What can children do? What are children capable of?

And the corollary –

What can children not do? What are they not capable of?

We’ve been led to believe that we “know” the answer to these questions.

We know what is “typical” for 3 year olds, for 4 year olds. Early childhood education is beholden to “developmentally appropriate practices”, a phrase which has gripped the field tightly since the 1980s when it was first introduced. These “developmentally appropriate practices” are established as “we first think about what children are like within a general age range [such as…] the number of puzzle pieces 4-year-olds typically find doable” (Kostelnik, p 20). For the most part, we see that this generally works – 3s teachers and PreK teachers each know which type of puzzles to put out that will allow their (different-aged) children to feel competent yet challenged. This knowledge lets us provide increasingly challenging environments as children grow; it gives us an “appropriate” roadmap for children to follow.

Yet, if we dig deeper, there is a problem here. Critical researchers within early childhood push against the notion that something can be deemed “appropriate” for wide swaths of generalized children. In this view, the “imposition of a standardized model” leads to “a standard childhood” (Burman, p 55). At a cultural level, when we expect 4 year old to behave, or preform, in a particular manner, they tend to do just that. Exploring how this happens (how cultural expectations translate into individual development) psychologist Michael Cole writes that “culture is exteriorized mind; mind is interiorized culture” (Cole, p 292) – children (individuals) become what we (culture) expect them to become.

Our expectations of “what children can do” leads us to develop a cultural environment which not only predicts their development but restricts their development. Further fleshing this out, our understanding of “what children can do” has led us to create a culture in which children are “isolated from the rest of the world and regulated through a controlled exposure” (Canella, p 30).  Perhaps unintentionally (or even perhaps intentionally!) as we have created “norms” for childhood (and we created these quite recently – the field of “child development” is barely a century old), we have “drawn every more distinctly…the boundaries between childhood and adulthood” (Mayall, p 3).

The isolation of children into places of “childhood” leaves us restricting the “culture” which is internalized in the child. It leaves children with a narrow, limited cultural landscape.
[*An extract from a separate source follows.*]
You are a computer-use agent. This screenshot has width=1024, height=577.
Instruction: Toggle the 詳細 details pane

Rebutting this notion, comedian Mitch Hedberg said, “Any book is a children’s book…if the kid can read!” (Yes, I did just quote Mitch Hedberg). When children encounter a wide range of cultural expectations, their developmental follows suit. Give children books – not just children’s books.

And so, bringing this back to the local level – you will see children in our classrooms doing tasks that we might not assume to be the work of children. Our school is not a place where we say, “Children can’t do that” but instead “Let’s see what they CAN do!” This is a place where young children pour their own water, set up their own lunch, clean up their own messes, zip up their own jackets, negotiate their own problems, and create their own solutions.
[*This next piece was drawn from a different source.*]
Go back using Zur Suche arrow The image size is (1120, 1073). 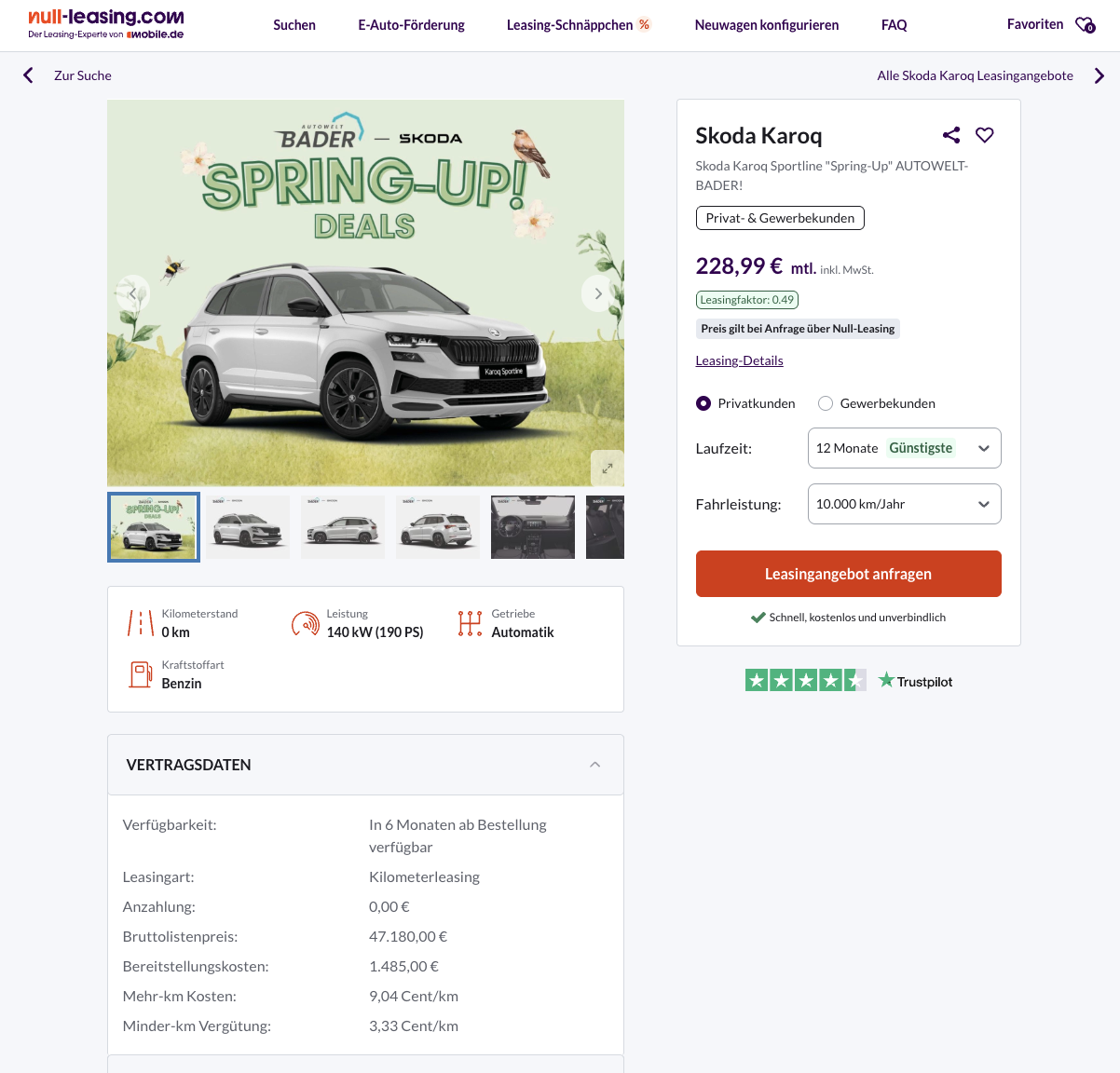[29, 75]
When we see children as competent, we do not remove hurdles from children’s lives but rather engage them in confronting them. Following Cole’s formulation (“culture is exteriorized mind; mind is interiorized culture”), what results is a cultural landscape in the school that recognizes the child’s capacities and promotes them. As the year unfolds, we increasingly hear children remark, “I can do that” or “Let me try”; we see children reflect back the culture they encounter at school. The child’s competency begs us to remove the “controlled exposure” that Canella writes about and instead give the child the fullness of the world – including the parts that we don’t think they are yet capable of.

I invite you to explore what tasks and activities the “controlled exposure” we create in childhood keeps your child from doing, and give some of them a try. Real scissors, real screwdrivers. Using money, swiping a metrocard. Setting the table, clearing their place. Carrying their backpack to school, thanking their teachers on the way out. Sweeping up a mess, making their own bed.

So, What can children do? What are children capable of?

Perhaps instead we should be asking,

What do we let children do? What do we allow children to become capable of?